** WHAT THIS TASK INVOLVES **
Arrange the rows below as a Markdown table with the columns "No." and "Row Text," numbering each row and skipping blank lines. Leave out the pictures.

◇ ◇ ◇ ◇ ◇ ◇ ◇

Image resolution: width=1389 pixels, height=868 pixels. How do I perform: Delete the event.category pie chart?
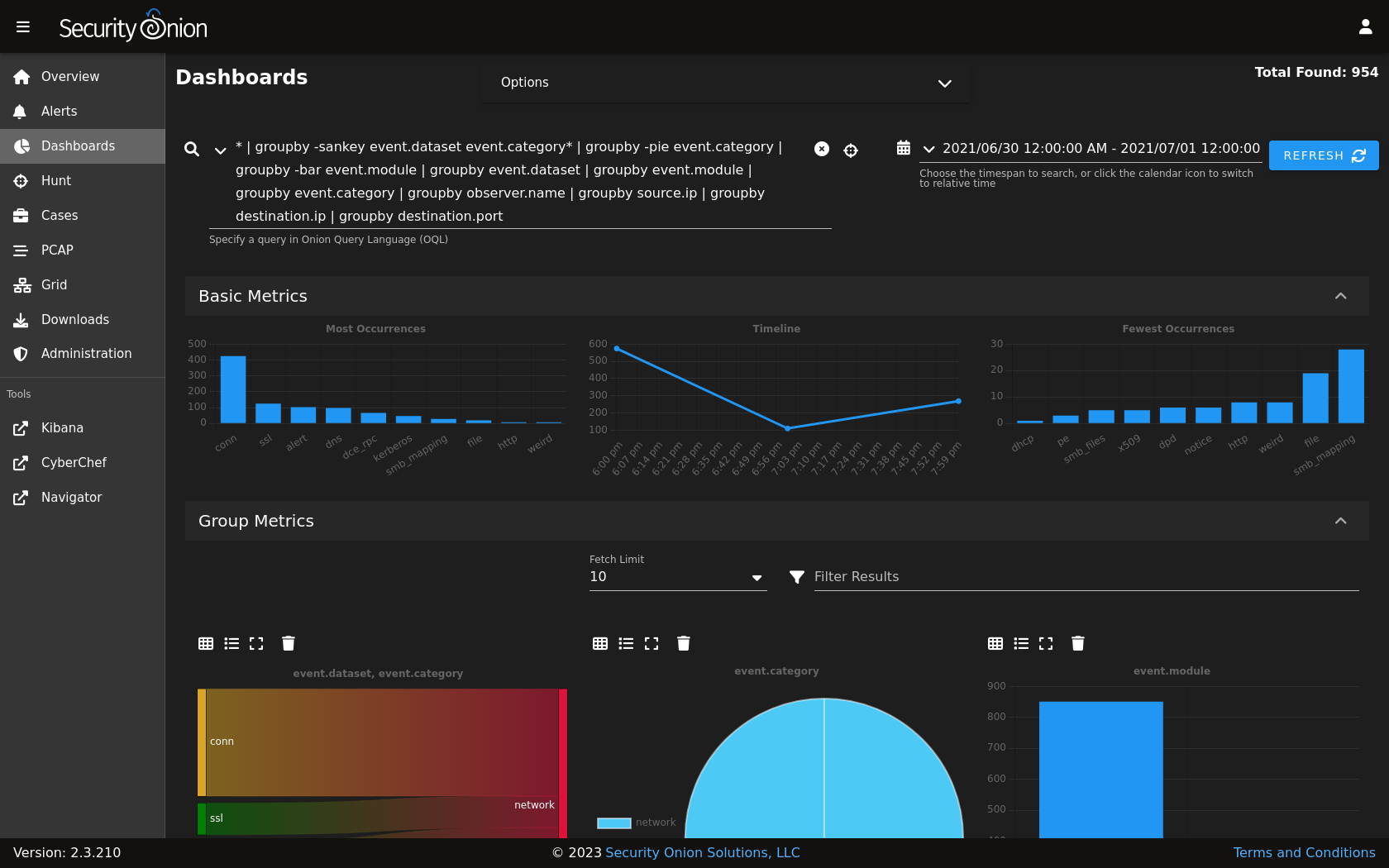coord(683,643)
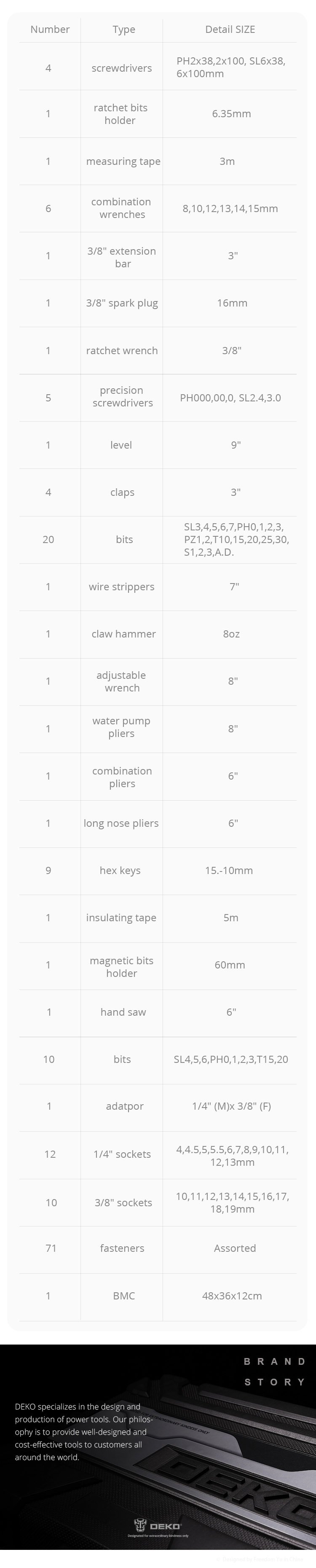This screenshot has width=316, height=1568.
Task: Click the 'long nose pliers' cell
Action: pyautogui.click(x=121, y=823)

◇ ◇ ◇ ◇ ◇ ◇ ◇

** RESPONSE **
| No. | Row Text |
|---|---|
| 1 | Image resolution: width=1389 pixels, height=868 pixels. How do I perform: Delete the event.category pie chart? |
| 2 | coord(683,643) |
| 3 | This screenshot has width=316, height=1568. |
| 4 | Task: Click the 'long nose pliers' cell |
| 5 | Action: pyautogui.click(x=121, y=823) |